For meeting work, that matters because the recording may be long and uneven. A reviewed transcript gives the Summary better source material than a raw first pass. You still read it, trim it, and check important owners, dates, and decisions before sending anything.

Summary can be exported as TXT, Markdown, and DOCX.

From Transcript and Summary to Meeting Notes, Recaps, and Follow-ups

After review and Summary, you can turn the meeting into the artifacts your team actually uses.

Meeting notes. Use your highlights and annotations as the skeleton. Pull the marked lines into a notes doc, group them by topic, and you have meeting notes that match what was said, not a generic AI summary disconnected from the recording.

Recap email or internal note. Use the Summary as a first-pass overview, then add the quotes, decisions, or open questions you marked during review.

Follow-ups and action items. Walk your highlights and annotations top to bottom. Anything you marked as a decision, owner, or next step becomes a follow-up line.

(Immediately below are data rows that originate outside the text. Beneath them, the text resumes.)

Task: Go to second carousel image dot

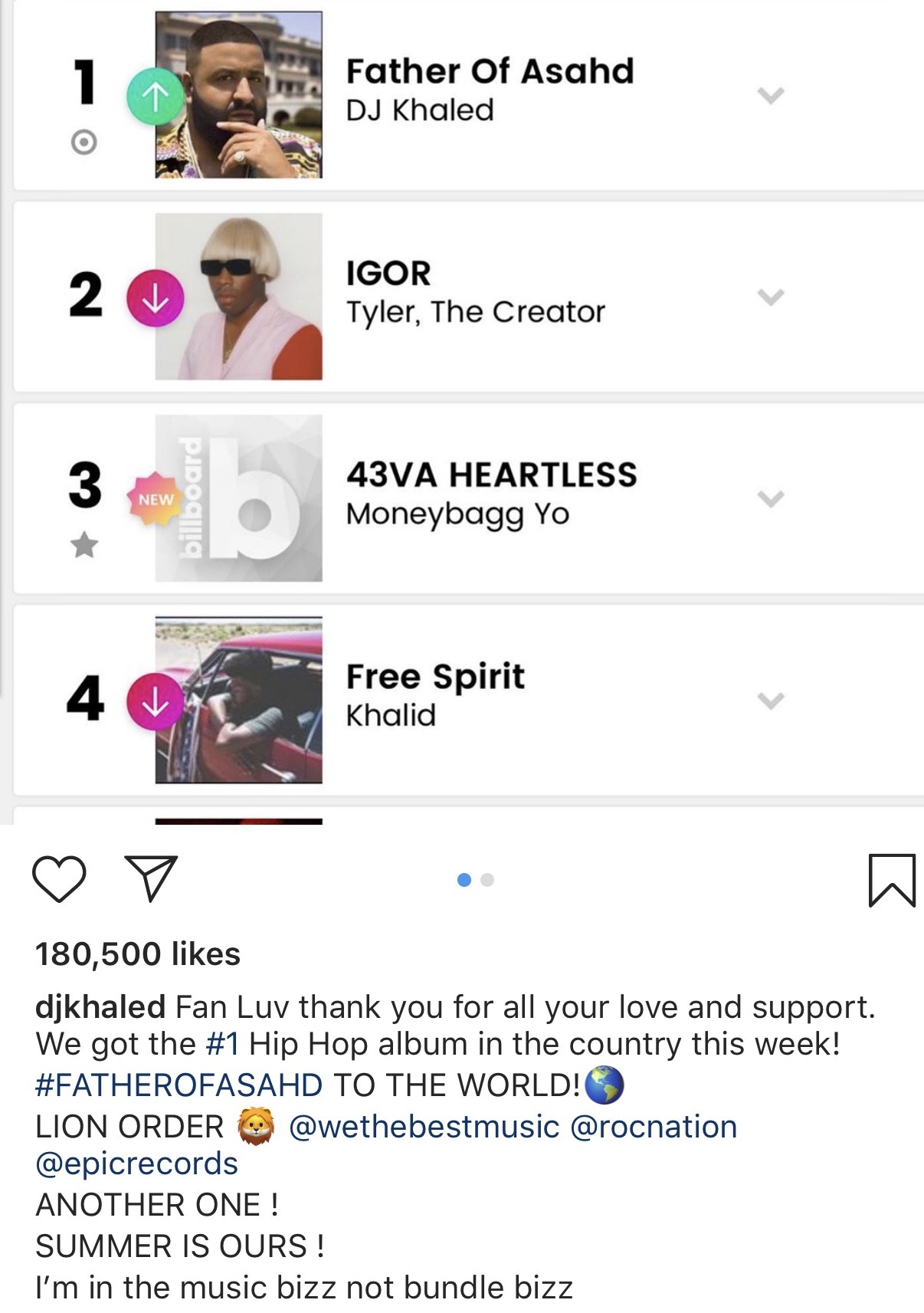Action: pyautogui.click(x=487, y=880)
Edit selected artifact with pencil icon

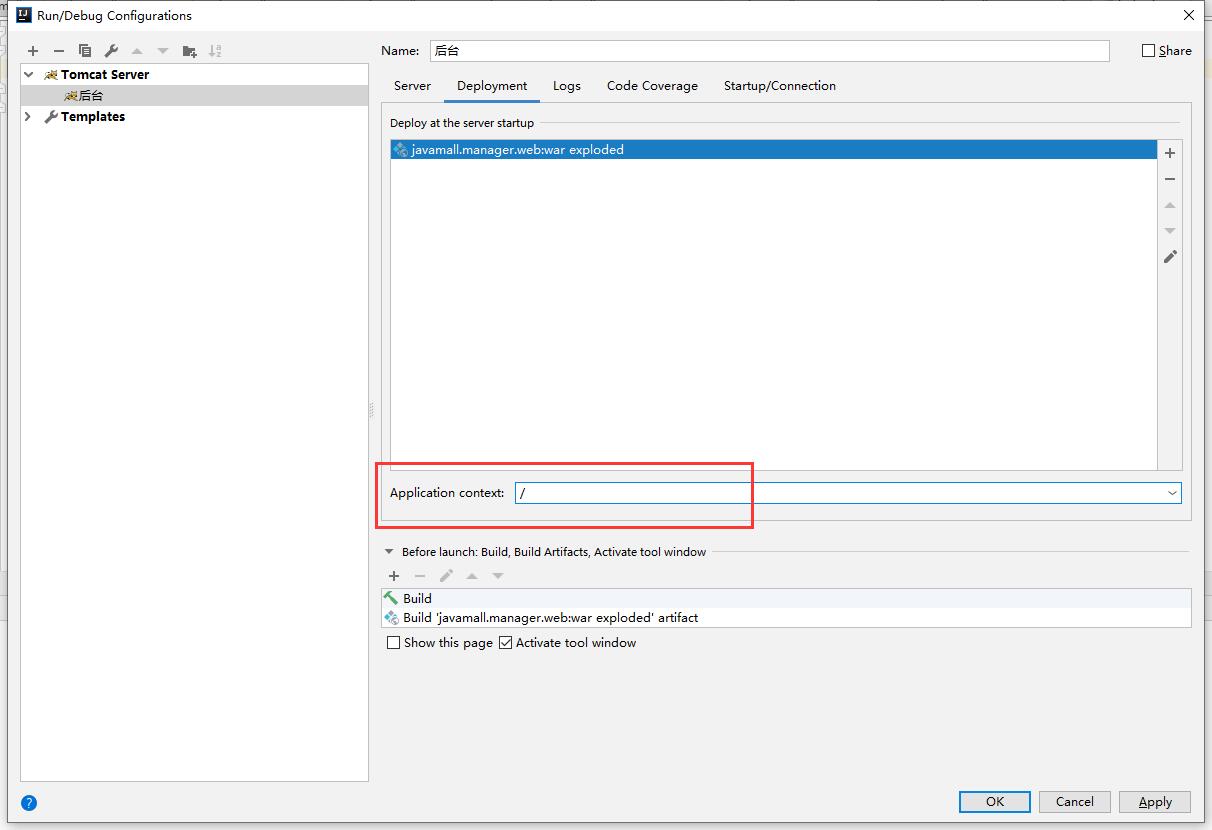pos(1170,257)

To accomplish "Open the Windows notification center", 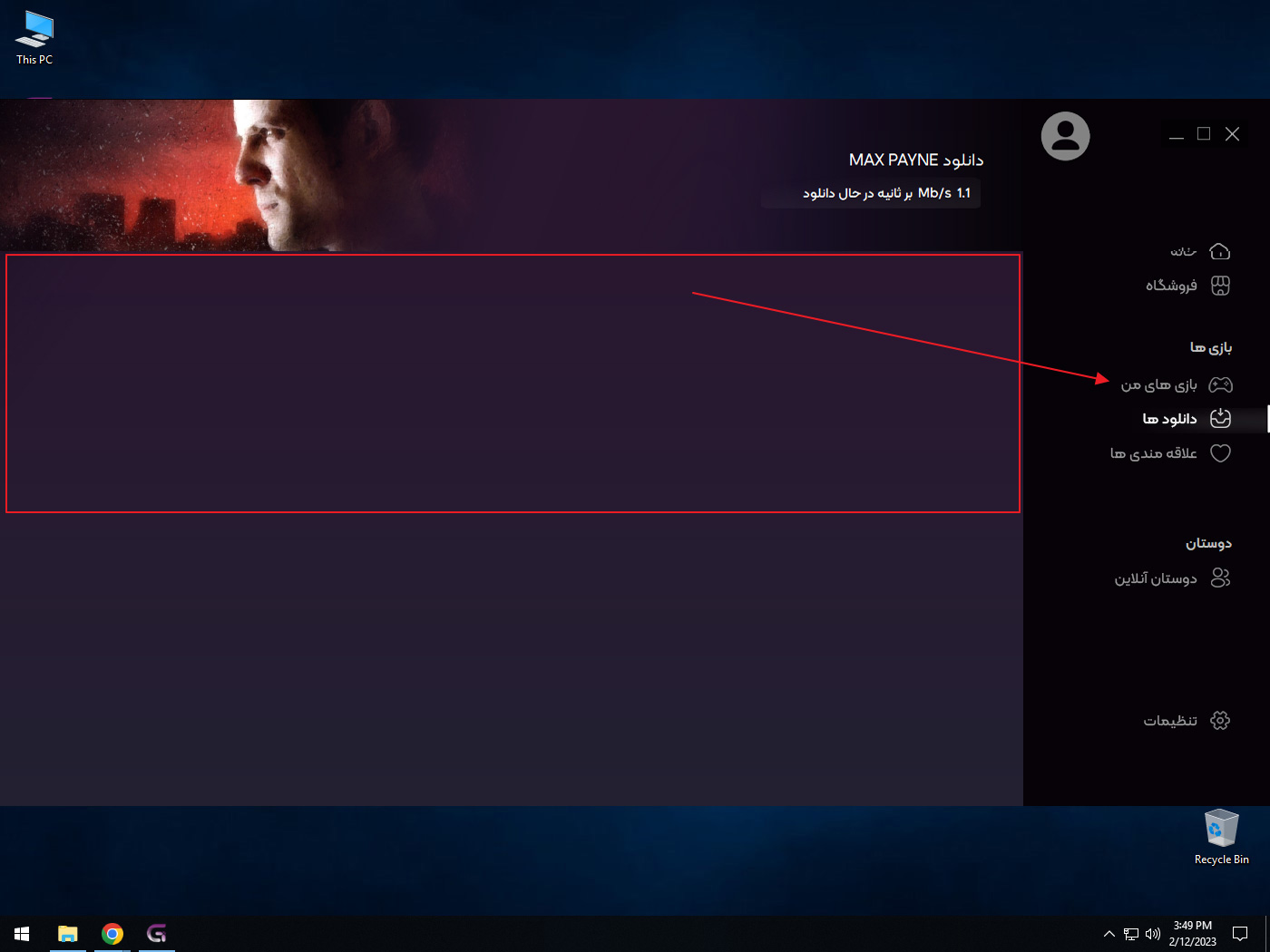I will 1239,934.
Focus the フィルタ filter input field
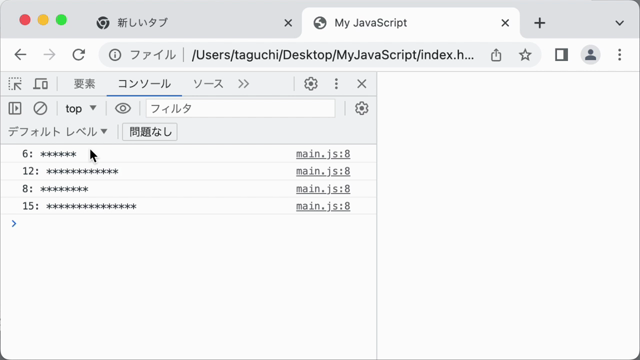This screenshot has height=360, width=640. 240,109
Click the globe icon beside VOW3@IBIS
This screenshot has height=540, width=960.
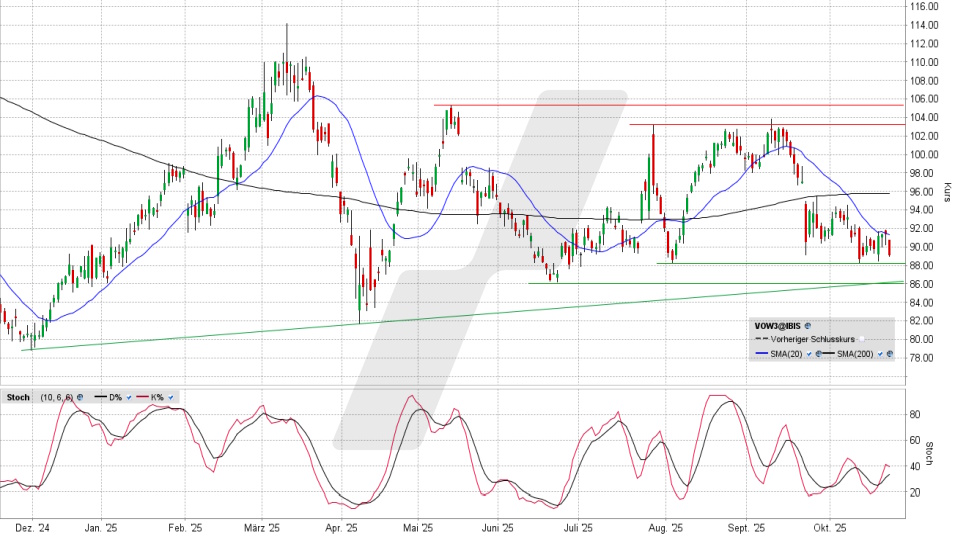click(808, 326)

Keep ownership and dates as something you assign and verify; that part is human work, and it should be.

Searchable record. Even if you do nothing else with the file, you now have a searchable text record of the meeting on your Mac. Three months later, “what did we agree about pricing on that call?” becomes a search instead of a re-watch.

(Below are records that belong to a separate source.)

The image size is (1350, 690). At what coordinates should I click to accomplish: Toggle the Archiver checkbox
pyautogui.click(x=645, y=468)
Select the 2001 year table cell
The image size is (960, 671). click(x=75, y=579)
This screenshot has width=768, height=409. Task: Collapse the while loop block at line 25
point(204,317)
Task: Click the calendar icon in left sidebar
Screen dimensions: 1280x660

Export: Plain Text, SRT, VTT, Markdown, Word/DOCX

Different downstream uses want different files. Jotr separates raw exports from reviewed exports.

Raw transcript exports are useful when you just need the words off the recording quickly:

  • Plain Text
  • SRT
  • VTT

Reviewed transcript exports carry your review work and offer more shapes for downstream tools:

  • Plain Text
  • Timestamped text
  • SRT
  • VTT
  • Markdown
  • Timestamped Markdown
  • Word/DOCX
  • Timestamped Word/DOCX

Some quick mappings to real jobs:

  • Recap email or internal note: Plain Text or Markdown from the reviewed transcript.
  • Doc that goes to a wider team: Word/DOCX, optionally timestamped if people will want to jump back to the recording.
  • Captions or subtitles for a recording you will share: SRT or VTT.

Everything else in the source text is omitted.